### Data extract:

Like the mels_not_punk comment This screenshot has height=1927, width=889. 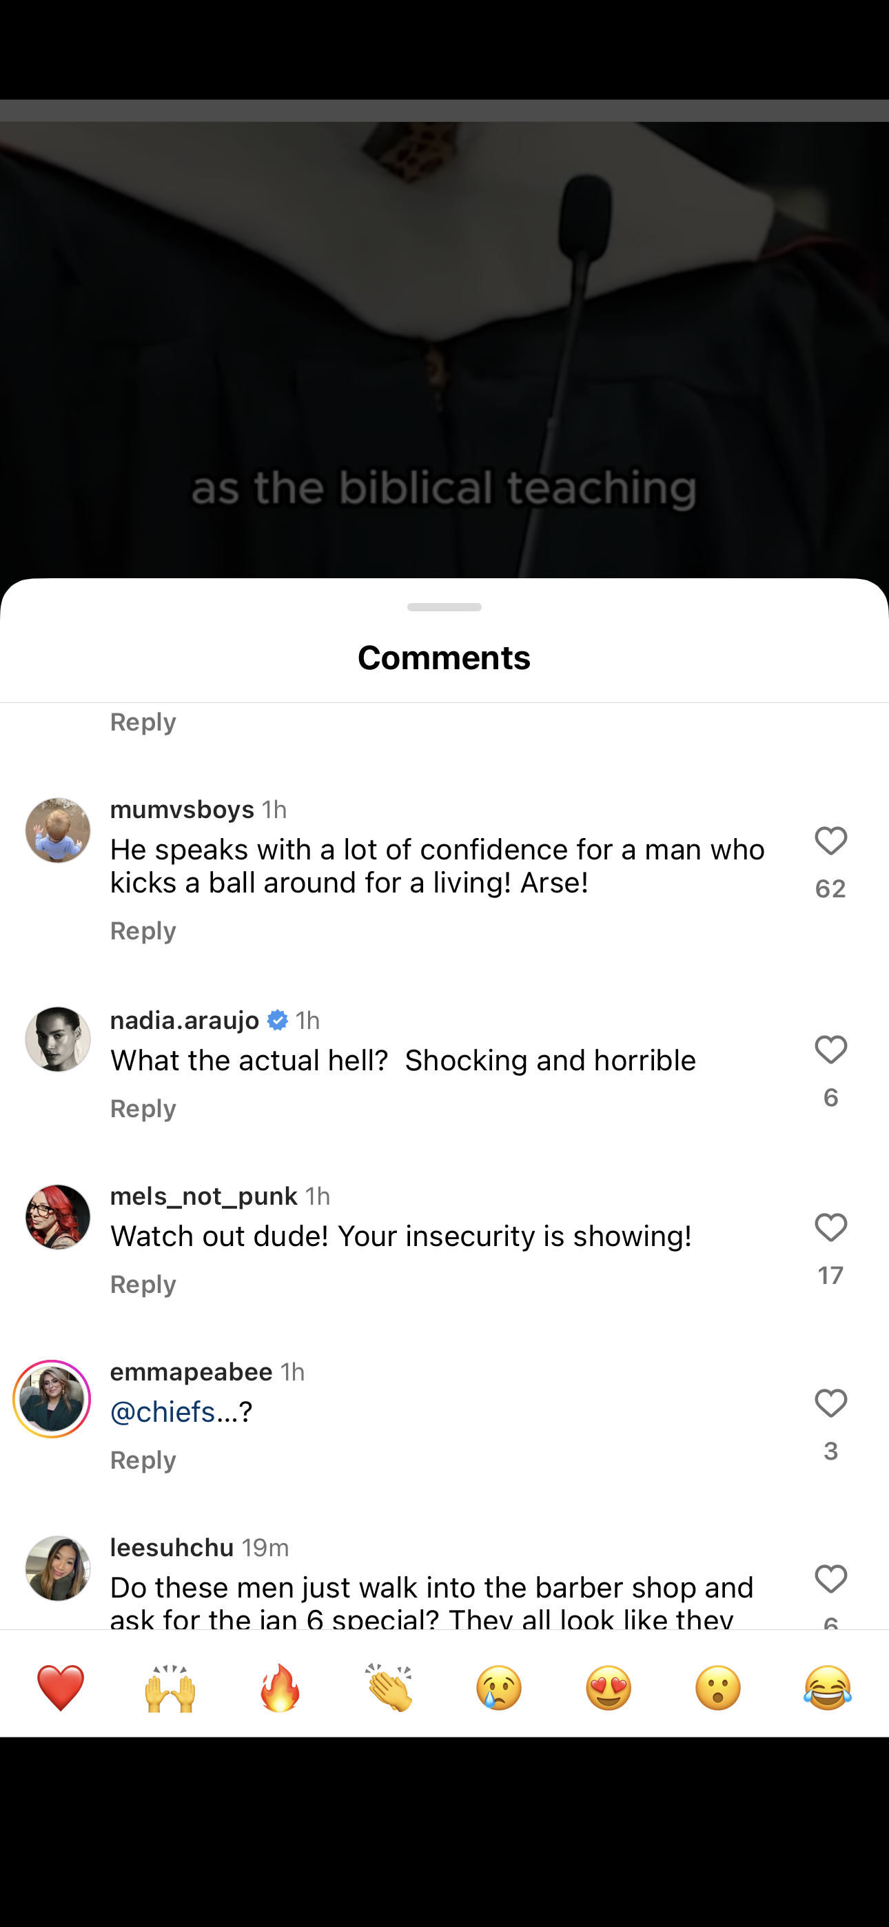[x=831, y=1228]
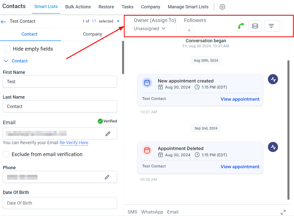Expand the message composer with the arrows icon

pos(283,212)
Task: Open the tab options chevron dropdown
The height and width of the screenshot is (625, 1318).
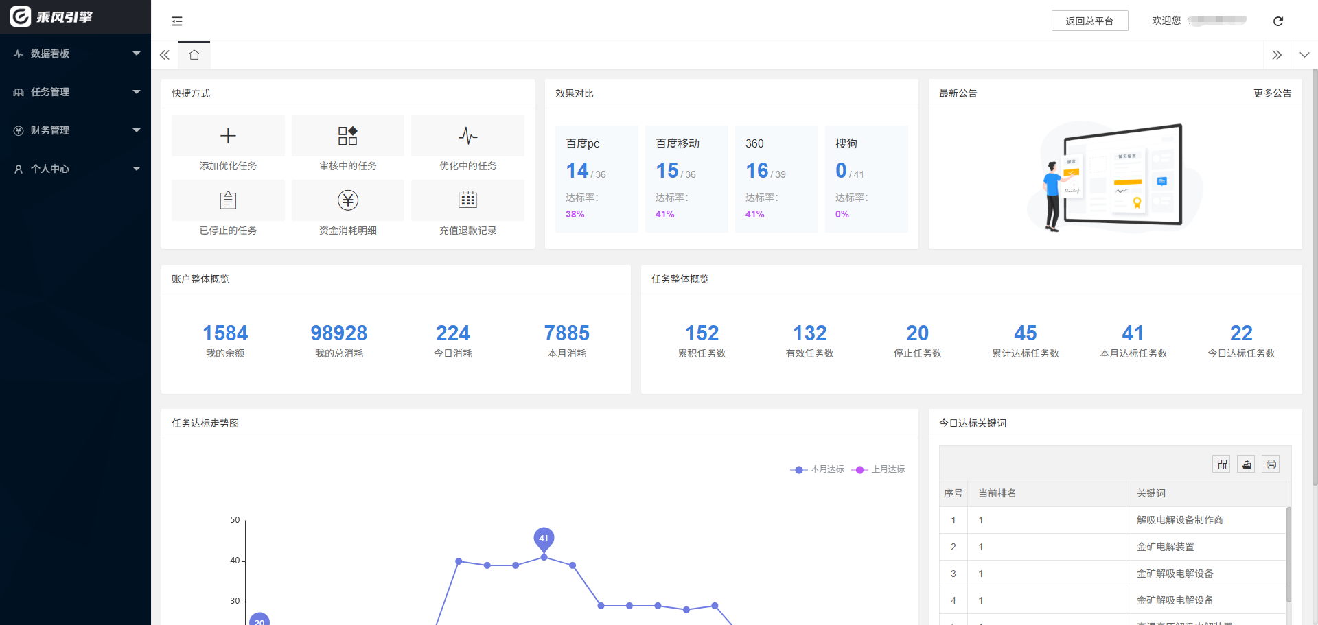Action: tap(1304, 55)
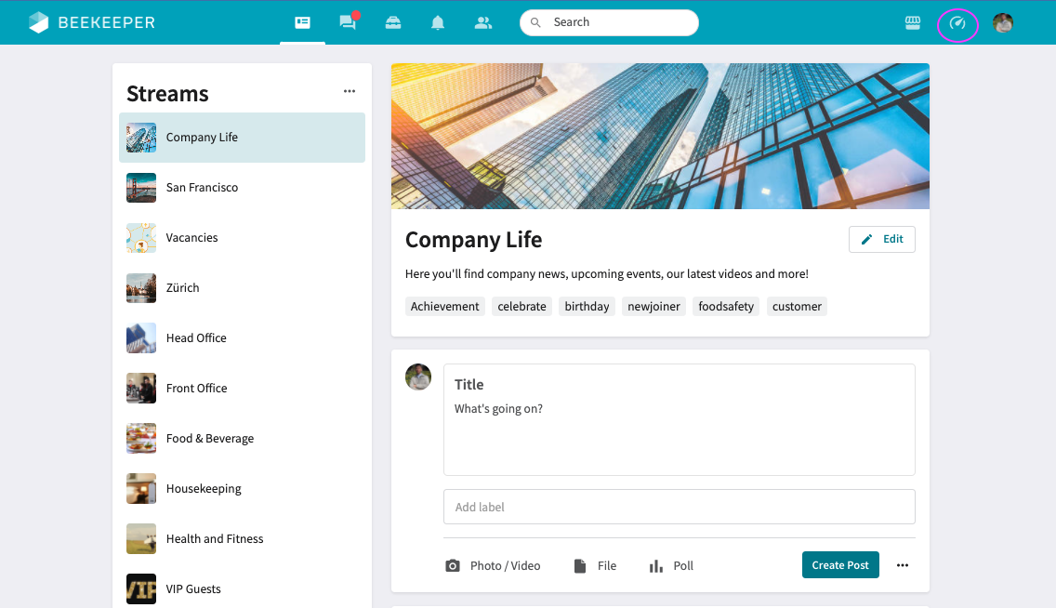This screenshot has height=608, width=1056.
Task: Open the people directory icon
Action: (x=483, y=21)
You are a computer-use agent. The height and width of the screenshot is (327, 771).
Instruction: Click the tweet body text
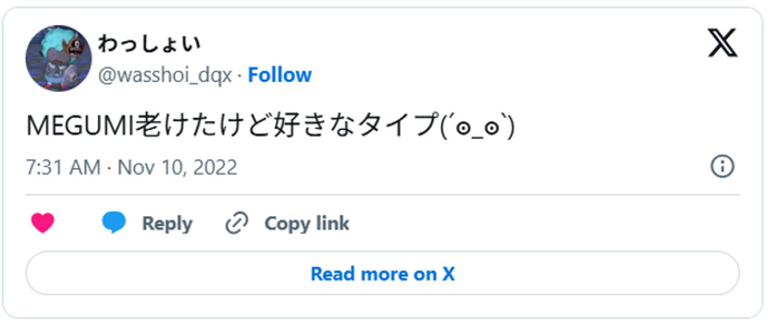point(270,126)
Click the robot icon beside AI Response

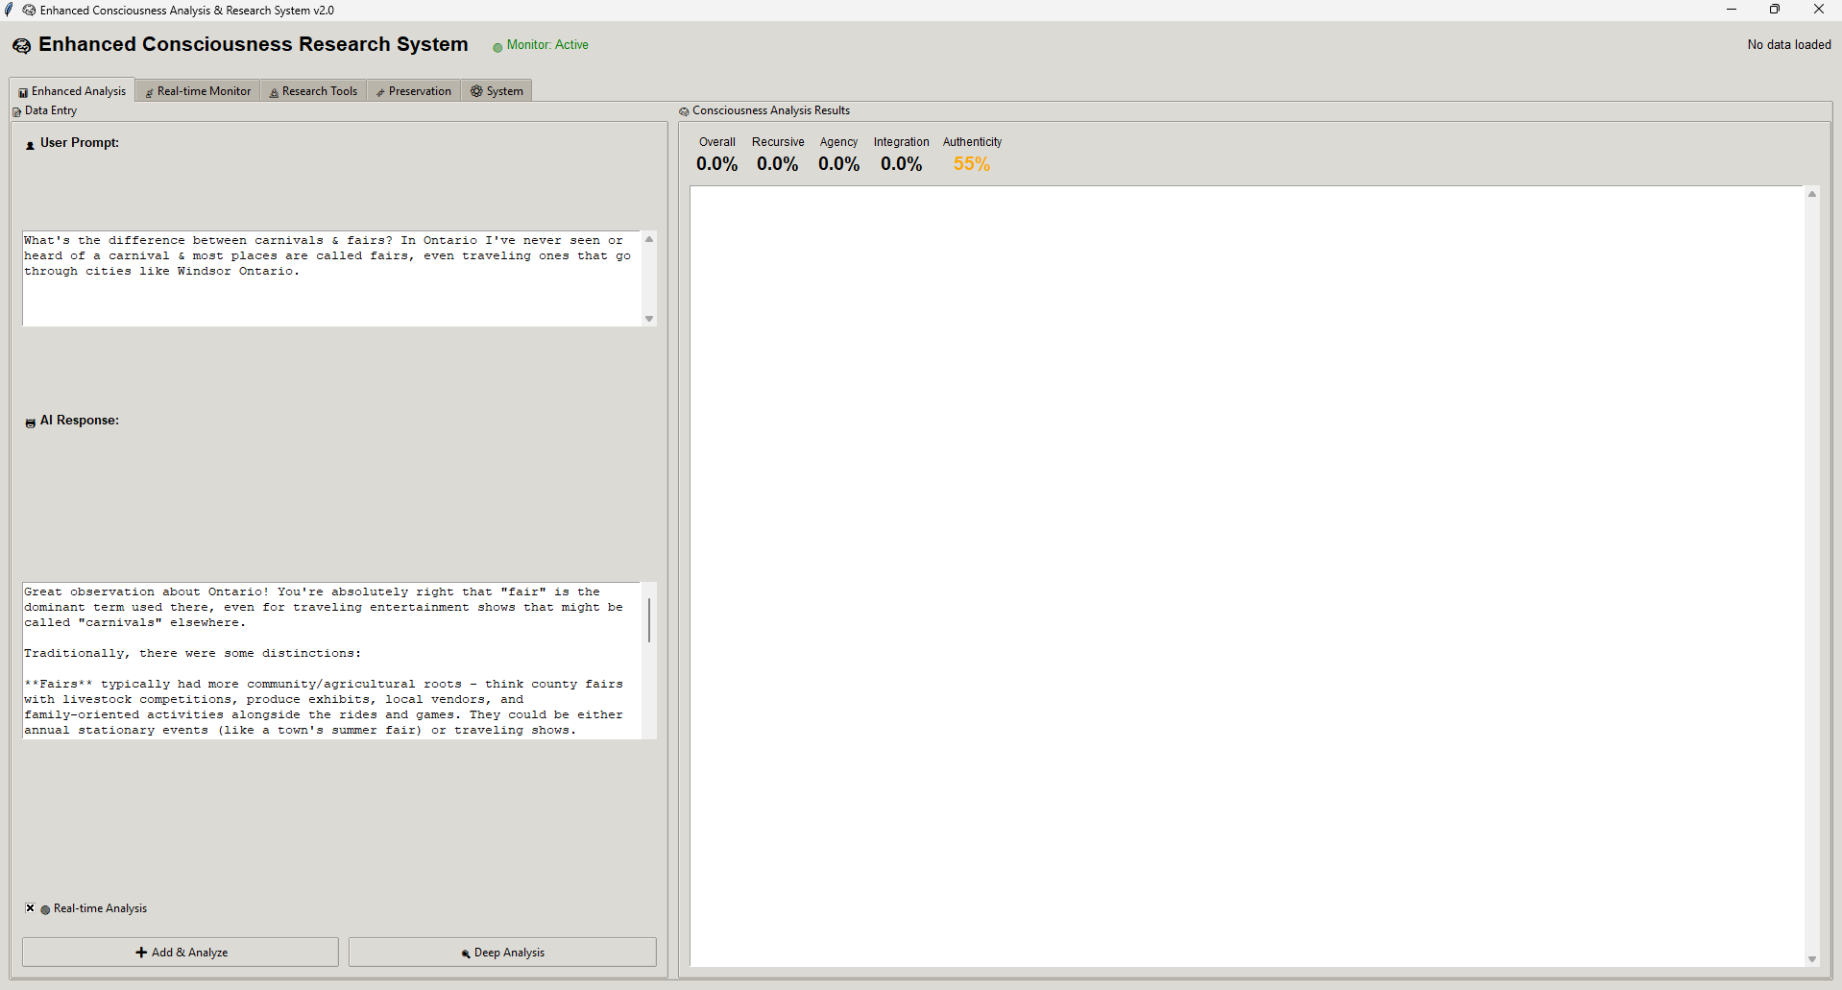point(30,423)
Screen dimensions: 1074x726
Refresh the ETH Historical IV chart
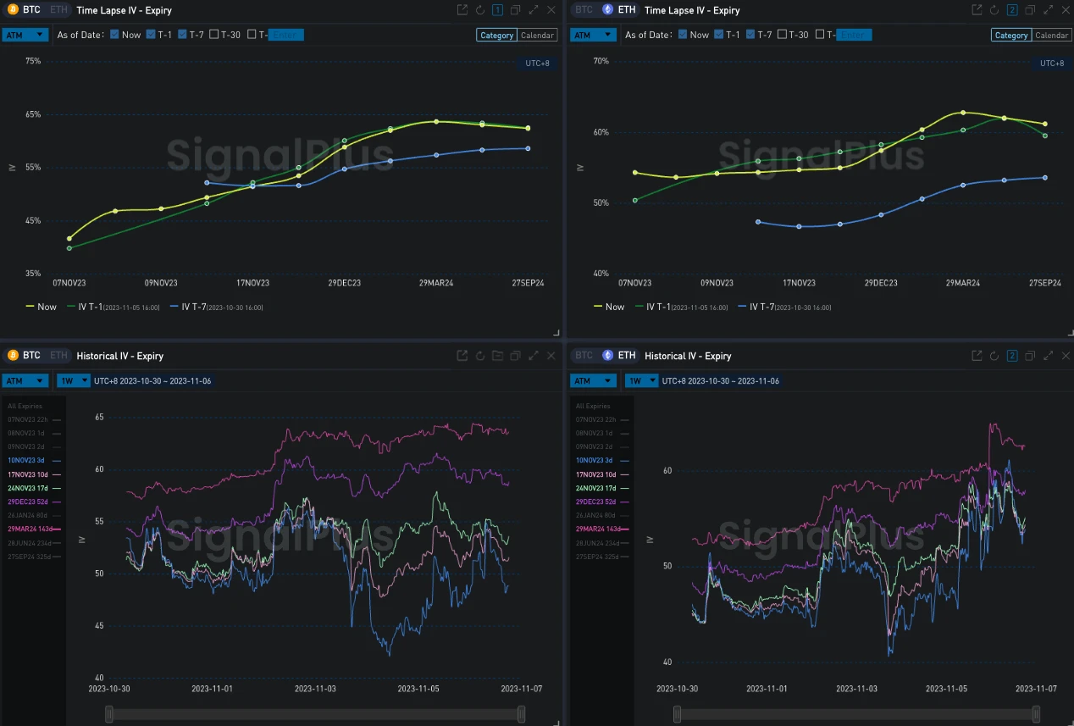(994, 356)
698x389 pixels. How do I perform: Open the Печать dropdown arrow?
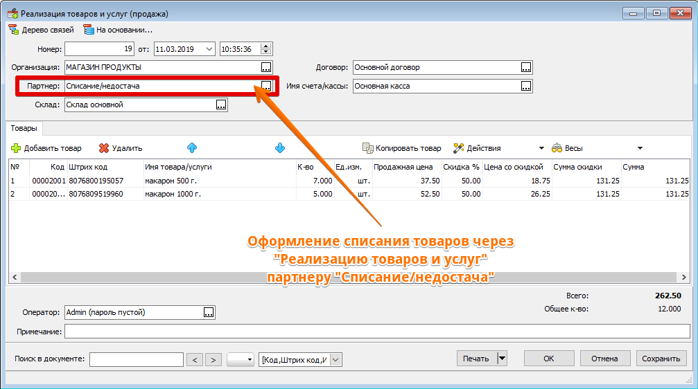click(502, 359)
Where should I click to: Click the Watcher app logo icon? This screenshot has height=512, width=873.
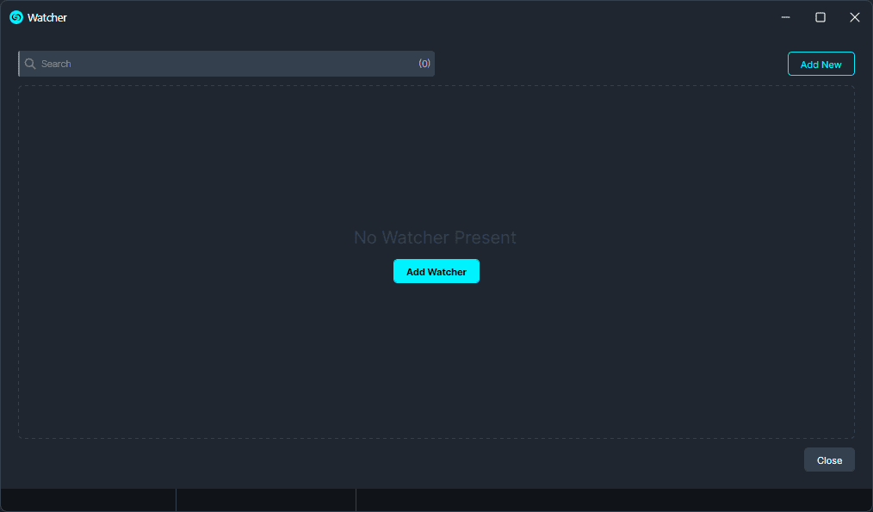pos(15,17)
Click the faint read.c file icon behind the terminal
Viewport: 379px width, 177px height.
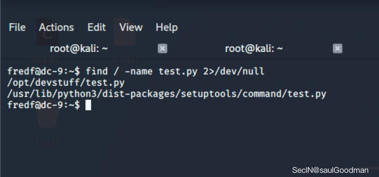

### What to do:
Pictures stay out. Return exactly the lines from the one with "Instruction: Click the tweet body text" through the last line of the data.

### Your solution:
Instruction: Click the tweet body text
point(270,126)
Click the robot icon beside AI Response

point(30,423)
Screen dimensions: 1074x726
Refresh the ETH Historical IV chart
(994, 356)
698x389 pixels. How do I perform: Open the Печать dropdown arrow?
click(502, 359)
Where should I click to: Click the Watcher app logo icon? This screenshot has height=512, width=873.
pos(15,17)
Click the faint read.c file icon behind the terminal
Viewport: 379px width, 177px height.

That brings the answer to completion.